The Aspen Institute, an international nonprofit organization, recently published a report [pdf] that details 10 ways the EPA has strengthened America over the past 40 years. Those accomplishments include:

  1. Banning the widespread use of DDT
  2. Removing the acid from acid rain
  3. Rethinking waste as materials (drawing energy from waste streams and reusing materials to get more value from them before their final disposal)
  4. Removing lead from gasoline–and from the air
  5. Clearing secondhand smoke (by classifying secondhand smoke as a known cause of cancer in humans, and banning smoking in indoor public spaces
  6. Increasing vehicle efficiency and controlling emissions
  7. Working for environmental justice and a cleaner environment for all Americans
  8. Controlling toxic substances
  9. Achieving cleaner water
  10. Enforcing community right-to-know laws and improving public information about the chemicals and/or pollutants to which Americans may be exposed in their daily lives

Today, the EPA continues in its mission to protect our environment.
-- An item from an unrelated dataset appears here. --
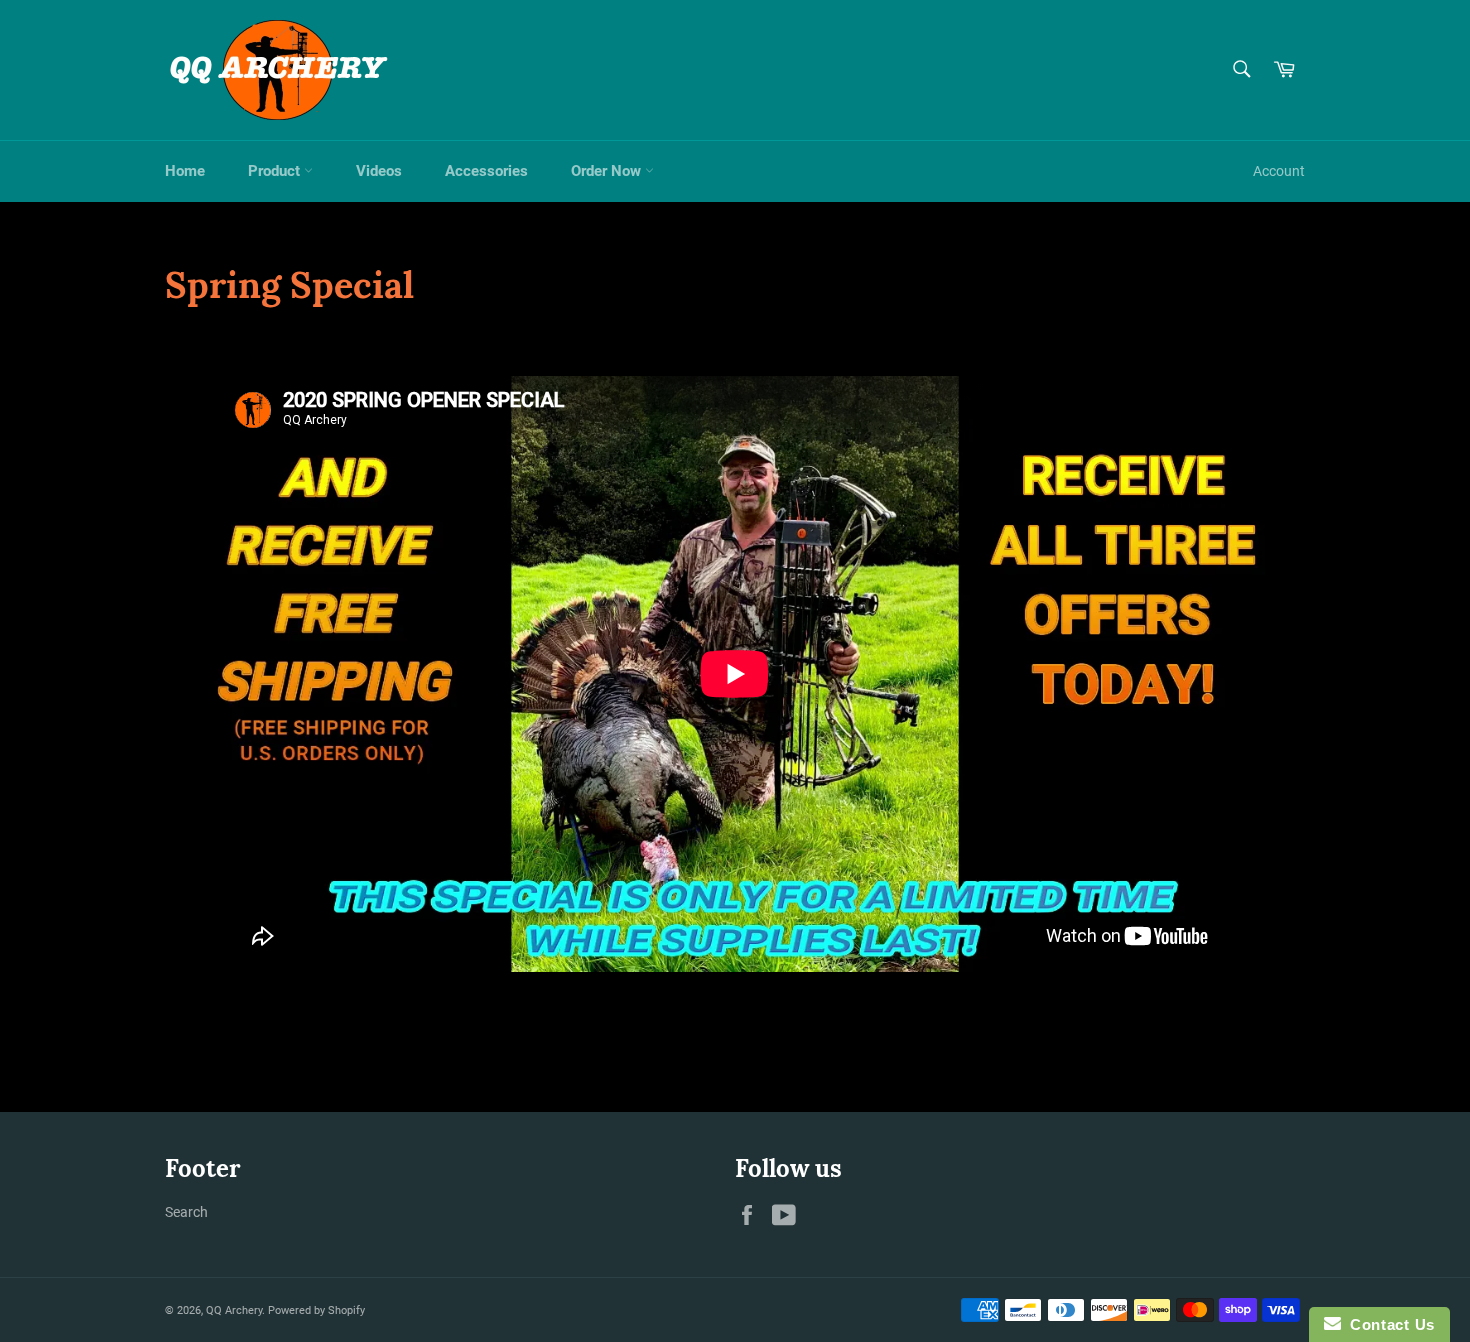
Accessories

Seven Priorities for EPA’s Future

In the next 40 years and beyond, EPA commits to making strides in those issues that most affect the environment and communities we live in:

  1. Taking action on climate change
  2. Improving air quality
  3. Assuring the safety of chemicals
  4. Cleaning up our communities
  5. Protecting America’s waters
  6. Expanding the conversation on environmentalism and working for environmental justice
  7. Building strong state and tribal partnerships

It is interesting to point out that the environment has never been the partisan issue it seems to have become. Strong leadership for environmental protection from both parties is evident in past legislation. Under Republican President, Theodore Roosevelt, and a Democratic Congress, the United States government created the National Parks system.  Again, under a Republican President, Richard Nixon, and a Democratic Congress, the Environmental Protection Agency was born. As someone once said, “Conservation is conservative,” and that is a conservative notion that, I’m confident, liberals can live with.

Challenges to our environment must continue to be addressed on a bipartisan basis. The challenges before us and the potential costs or benefits to our communities will not recognize State or national borders or political party. The EPA’s agenda for the future targets those challenges that have the broadest affect on our communities. The stated priorities of the EPA are built around their mission to protect human health and the environment for all Americans. We now understand that protecting the environment and protecting our health are one and the same. For those who would suggest that “It costs too much” or “It will cost American jobs,” it is clear that all that we have comes, in one way or another, from the Earth. There is no economy without the environment. Let’s keep it healthy for our jobs, ourselves and our children.

Happy Birthday EPA and keep up the good work!